"A poesia, e o lirismo antiquado não se
adequam a este tema: 4 Crianças morrem no espaço de semanas (2 num
incêndio causado pela mãe e 2 envenenadas, segundo parece, também pela
mãe) e como tem sido o debate?
Uma mãe passa em múltiplas reportagens a queixar-se de poderes
públicos, que alegadamente lhe retiraram 7 filhos, num processo
conturbado, que alegadamente (insisto neste advérbio) inclui pressões
sobre a sua liberdade reprodutiva. Deu debate racional e reflexivo ou
reality show pouco esclarecido?
Dizia o Público, o assunto foi debatido no Parlamento que, agora os seus
frequentadores regulares com cadeira cativa, deram em chamar de “Casa da Democracia”. Talvez pudesse ser o seu domicilio legal….
Ouvido estes dias foi o máximo responsável da área da protecção de
crianças e jovens, o presidente da Comissão Nacional de Protecção de
Crianças e Jovens em Risco (CNPCJR) que “reconheceu atrasos na
aplicação de medidas de apoio aos pais, devido à falta de técnicos,
apesar dos “esforços” feitos para suprir essa falha.”
Armando Leandro assumiu, (…) que nem sempre a CNPCJR consegue
aplicar, “em tempo útil”, medidas de apoio aos pais das crianças e
jovens sinalizados, apesar dos “esforços” para reforçar o número de
técnicos, designadamente nas áreas da saúde e da educação.
O presidente da CNPCJR reconheceu que “é absolutamente
indispensável haver mais técnicos para o acompanhamento processual”, ao
ser confrontado pelo PCP com a escassez de meios.

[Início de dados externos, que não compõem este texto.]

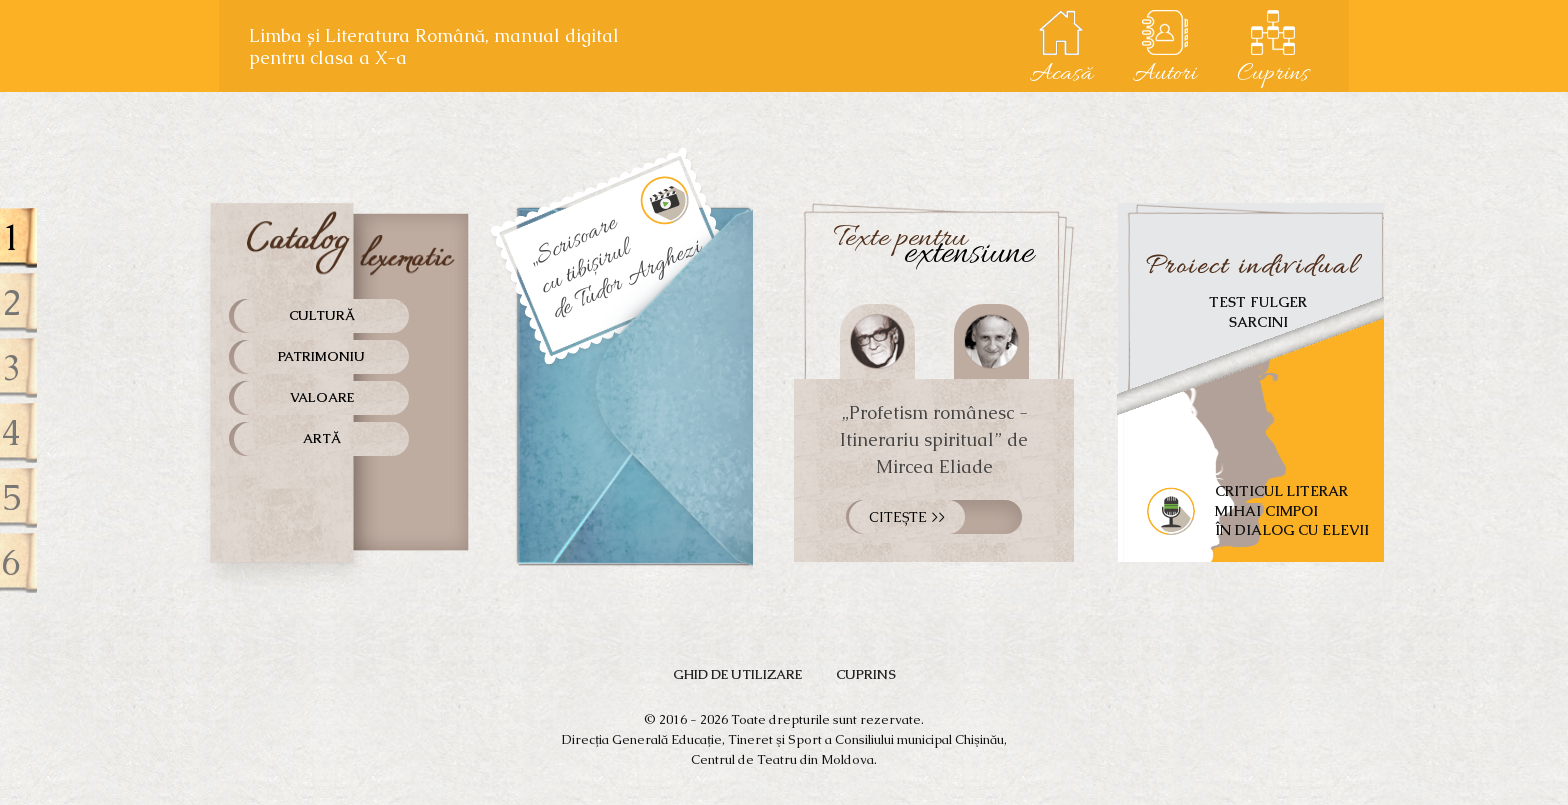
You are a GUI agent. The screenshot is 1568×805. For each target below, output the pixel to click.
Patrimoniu (321, 356)
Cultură (322, 315)
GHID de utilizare (737, 674)
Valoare (322, 397)
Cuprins (866, 674)
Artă (322, 438)
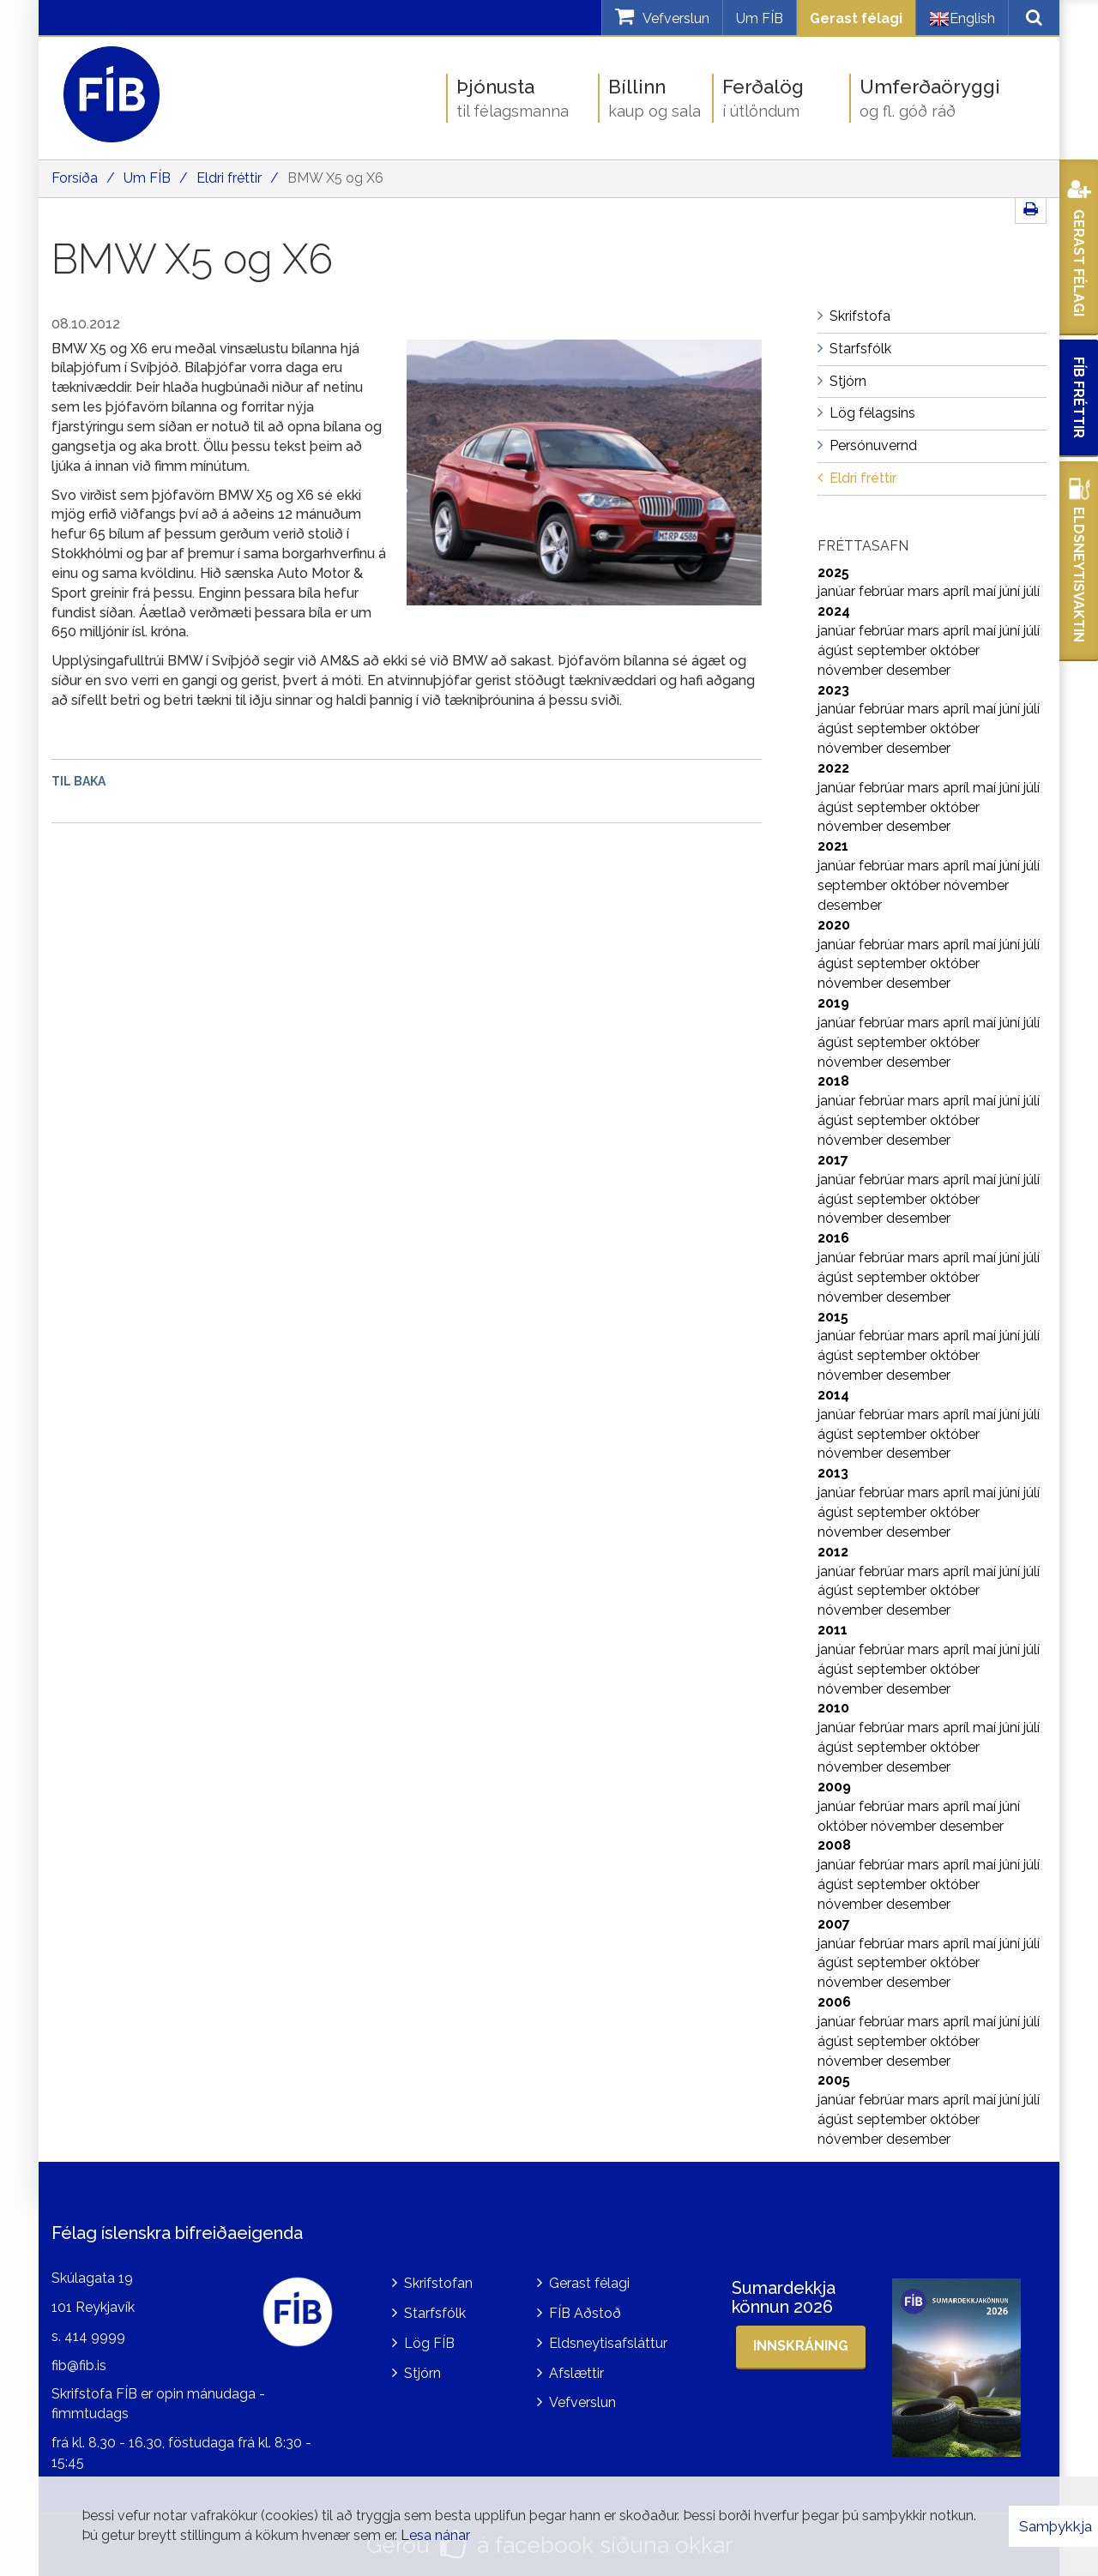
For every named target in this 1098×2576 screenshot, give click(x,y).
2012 (832, 1552)
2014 (833, 1395)
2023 (833, 690)
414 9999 (94, 2336)
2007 (833, 1924)
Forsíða (74, 178)
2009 (834, 1787)
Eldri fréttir (229, 178)
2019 (833, 1003)
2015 (832, 1317)
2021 (832, 846)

“Que é necessário mais, estamos de acordo. (…) Temos de andar mais
depressa nisso”, declarou, defendendo também “a articulação” das
entidades públicas e privadas na “aplicação integrada de medidas”.

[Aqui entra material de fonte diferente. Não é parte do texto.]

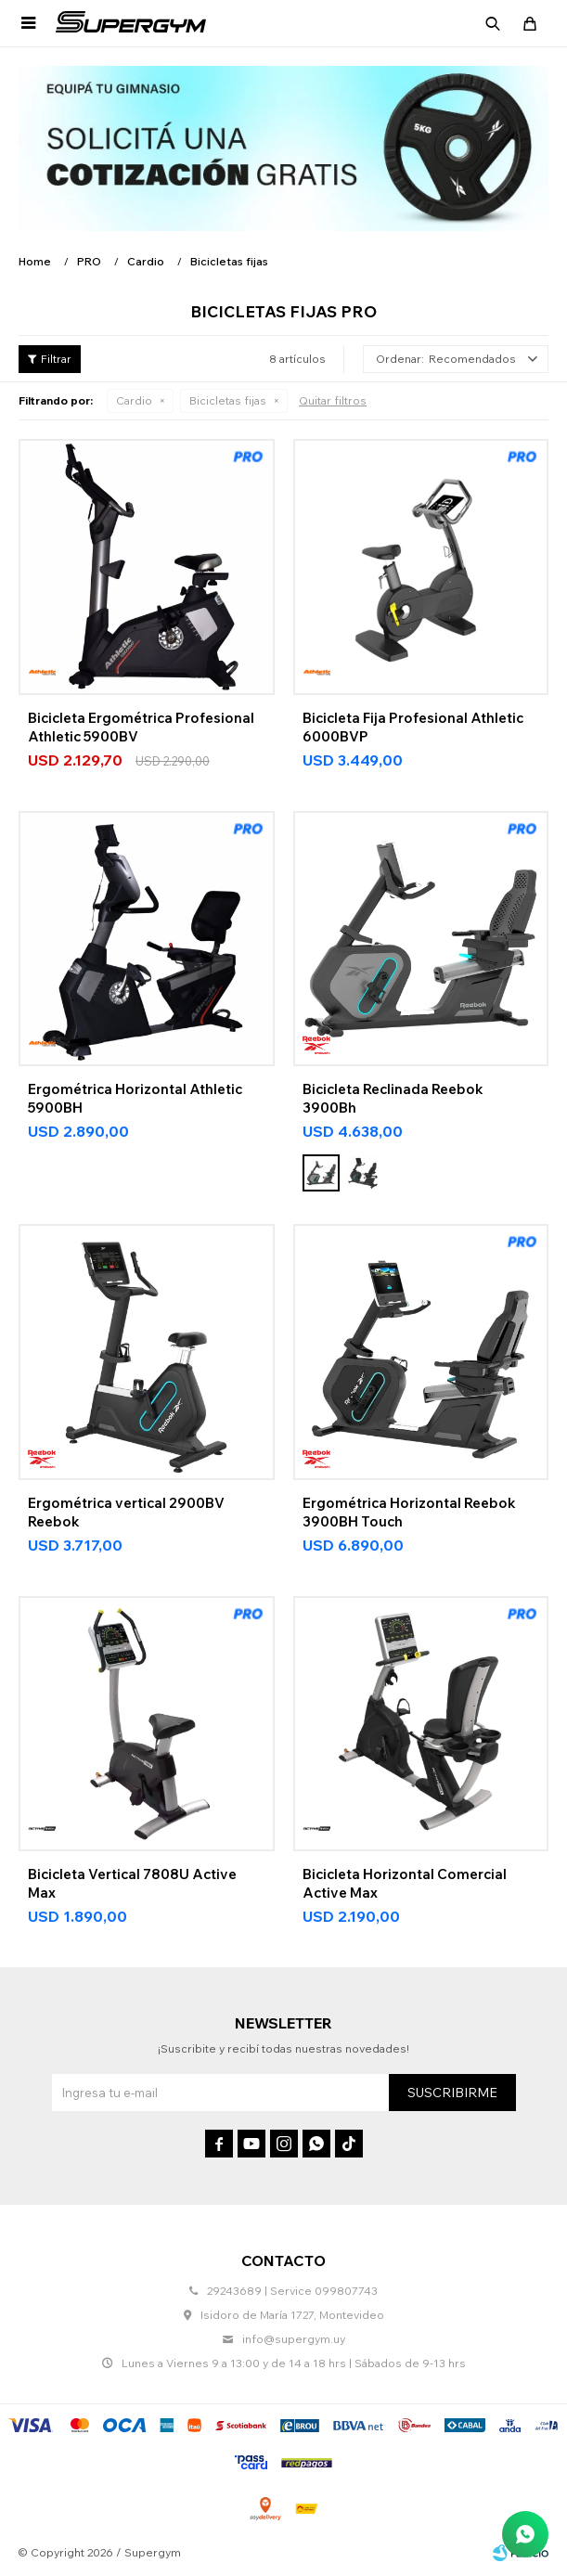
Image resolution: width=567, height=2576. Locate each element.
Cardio (134, 400)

O responsável é pessoa altamente conceituada e prestigiada na área e tem
por si a respeitabilidade de ser magistrado e a experiência do trabalho
e da idade (admito que muita gente ache mal referir este último aspecto
mas acredito que nestas coisas de valores humanos essenciais a idade
traz sabedoria).
Mas, com todo o respeito, sendo conhecida a sua influência e mérito no
processo de elaboração da legislação, creio que deveria ter sido sujeito
a algumas perguntas que parece não foram feitas na “Casa da Democracia”.
Aliás, nota curiosa da reportagem do Público, em papel, é a referência
ao barulho que os deputados faziam a deslocar-se na sala e com as
chávenas de café, enquanto alguém, que merecia ser ouvido com mais
atenção, falava.
Deixo então as perguntas que faria se pudesse, com os preâmbulos
possíveis, que agora estão na moda fazer-se, para evitar que as pessoas
se ofendam, num tempo em que perguntar já ofende. Algumas das perguntas
são manhosas, e quem conhecer o sistema detecta-as, mas iria fazê-las
para ver se realmente estamos a falar a sério ou se esta é uma fase de
atenção que passará (e tudo ficará leopardamente na mesma).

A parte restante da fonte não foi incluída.